13. A device for determining the state of a particle filter, comprising

an acoustic source (1) for transmitting an acoustic signal (1.1) toward the particle filter (3),

an acoustic receiver (2) for receiving the acoustic signal (1.2) that has been changed by the particle filter (3), and

an evaluation unit (4) connected to the acoustic receiver (2) for evaluating the received acoustic signal (1.2).

14. The device according to claim 13, wherein the acoustic source (1) is an engine, a whistle, or a speaker.

15. The device according to claim 13, wherein the acoustic source (1) is embodied so that the producible acoustic signal (1.1) lies in the ultrasonic range.

16. The device according to claim 14, wherein the acoustic source (1) is embodied so that the producible acoustic signal (1.1) lies in the ultrasonic range.

17. The device according to claim 13, wherein the acoustic receiver (2) is a microphone.

18. The device according to claim 14, wherein the acoustic receiver (2) is a microphone.

19. The device according to claim 15, wherein the acoustic receiver (2) is a microphone.

20. The device according to claim 13, wherein the acoustic source (1) is disposed on one side of the particle filter (3) and the acoustic receiver (2) is disposed on the other side of the particle filter (3).

21. The device according to claim 14, wherein the acoustic source (1) is disposed on one side of the particle filter (3) and the acoustic receiver (2) is disposed on the other side of the particle filter (3).

22. The device according to claim 15, wherein the acoustic source (1) is disposed on one side of the particle filter (3) and the acoustic receiver (2) is disposed on the other side of the particle filter (3).

23. The device according to claim 13, wherein the acoustic source (1) and the acoustic receiver (2) are disposed on the same side of the particle filter (3).

24. The device according to claim 14, wherein the acoustic source (1) and the acoustic receiver (2) are disposed on the same side of the particle filter (3).

25. The device according to claim 15, wherein the acoustic source (1) and the acoustic receiver (2) are disposed on the same side of the particle filter (3).

26. The device according to claim 20, wherein the acoustic source (1) and the acoustic receiver (2) are disposed on the same side of the particle filter (3).

27. The device according to claim 13, further comprising an additional acoustic receiver (2), with one acoustic receiver (2) being disposed on one side of the particle filter (3) and the other acoustic receiver being disposed on the other side of the particle filter (3).
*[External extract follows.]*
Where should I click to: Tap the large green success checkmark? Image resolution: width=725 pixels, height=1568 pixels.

28. The device according to claim 13, wherein the evaluation unit (4) is embodied so that it is able to evaluate the amplitude of the acoustic signal (1.2) and/or can compare the phase positions of the two acoustic signals (1.1, 1.2) to each other.

29. A method for determining the state of a particle filter, comprising the steps of

utilizing an acoustic source (1) to transmit an acoustic signal (1.1) toward the particle filter (3),

utilizing an acoustic receiver (2) to receive the acoustic signal (1.2) that has been transmitted to and changed by the particle filter (3), and

utilizing an evaluation unit (4) to determine the state of the particle filter (3) based on this received signal.
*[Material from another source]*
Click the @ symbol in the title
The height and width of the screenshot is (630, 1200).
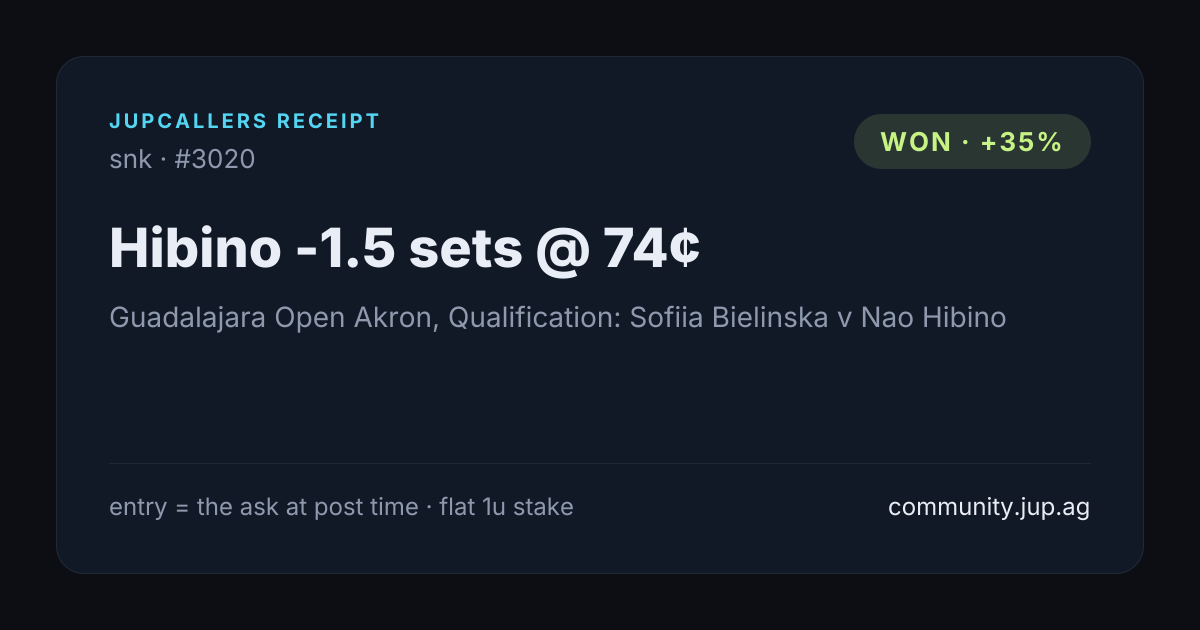point(562,250)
30. The method according to claim 29, further comprising the steps of evaluating the phase and/or the amplitude of the received acoustic signal (1.2).

31. The method according to claim 29, wherein the acoustic source (1) produces a sinusoidal or pulse-shaped acoustic signal.

32. The method according to claim 29, wherein the transmitted and received acoustic signals (1.1, 1.2) are used to determine the ambient temperature.